__TASK INPUT__.

— BEGIN —

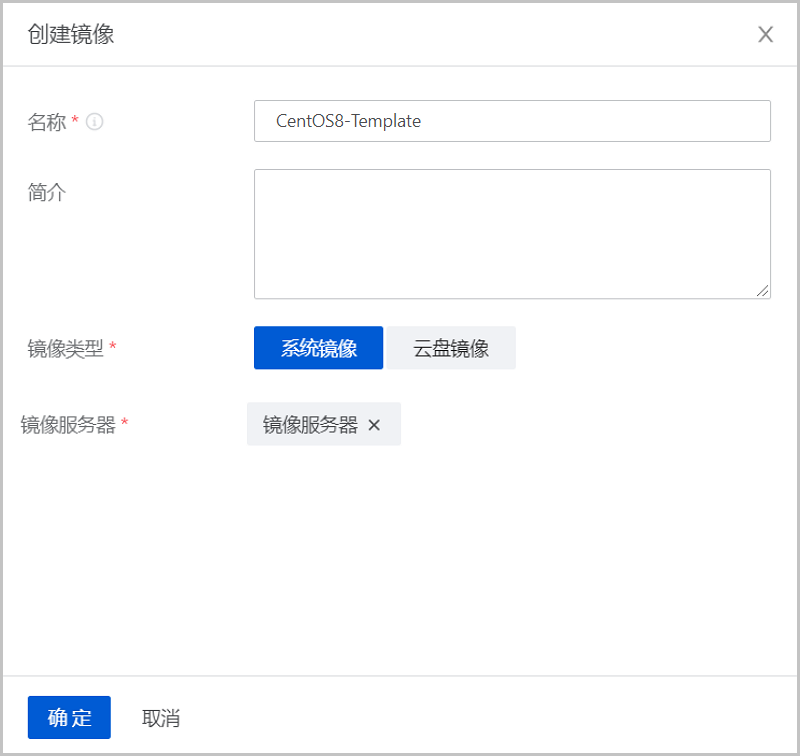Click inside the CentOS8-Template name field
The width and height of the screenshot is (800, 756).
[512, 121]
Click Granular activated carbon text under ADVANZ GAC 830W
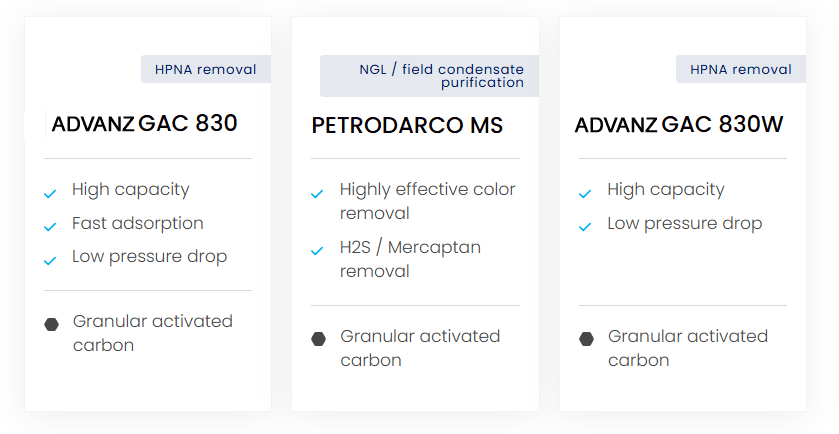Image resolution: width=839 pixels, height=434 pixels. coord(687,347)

— END —
— BEGIN —

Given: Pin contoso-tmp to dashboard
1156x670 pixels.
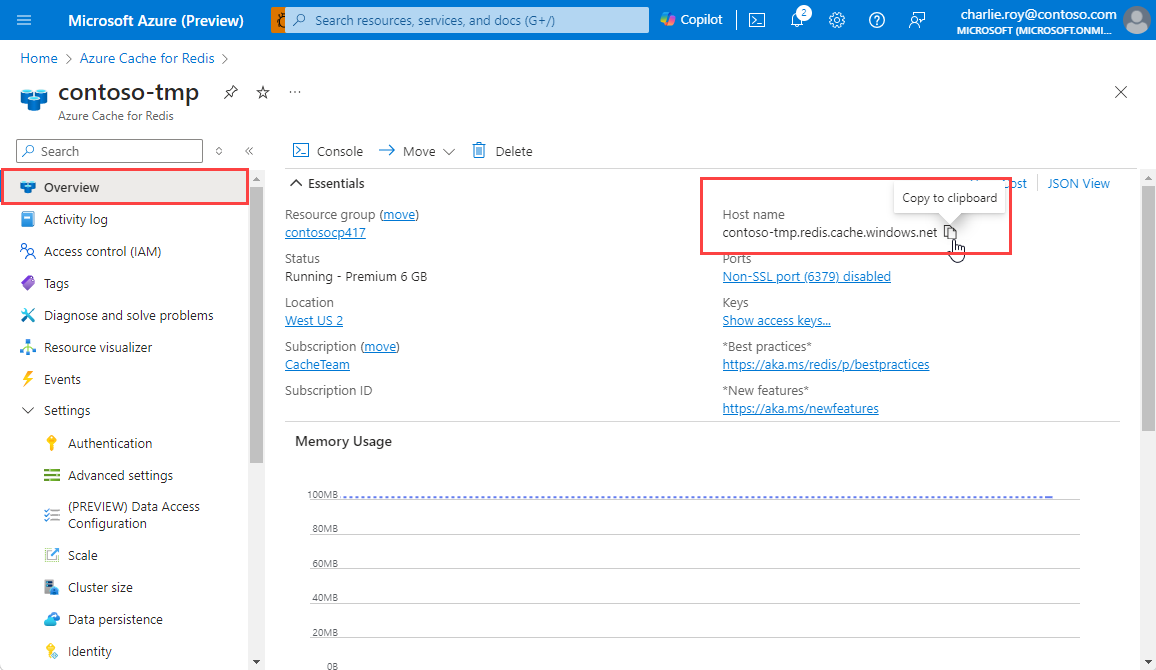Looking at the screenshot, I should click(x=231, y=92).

— END —

__PROBLEM TO SOLVE__.
Reproduce the material from the line with "Click inside the CentOS8-Template name field" up to and including the line with "Image resolution: width=839", leaving out the pictures.

__OUTPUT__.
Click inside the CentOS8-Template name field
The width and height of the screenshot is (800, 756).
[512, 121]
Click Granular activated carbon text under ADVANZ GAC 830W
Image resolution: width=839 pixels, height=434 pixels. coord(687,347)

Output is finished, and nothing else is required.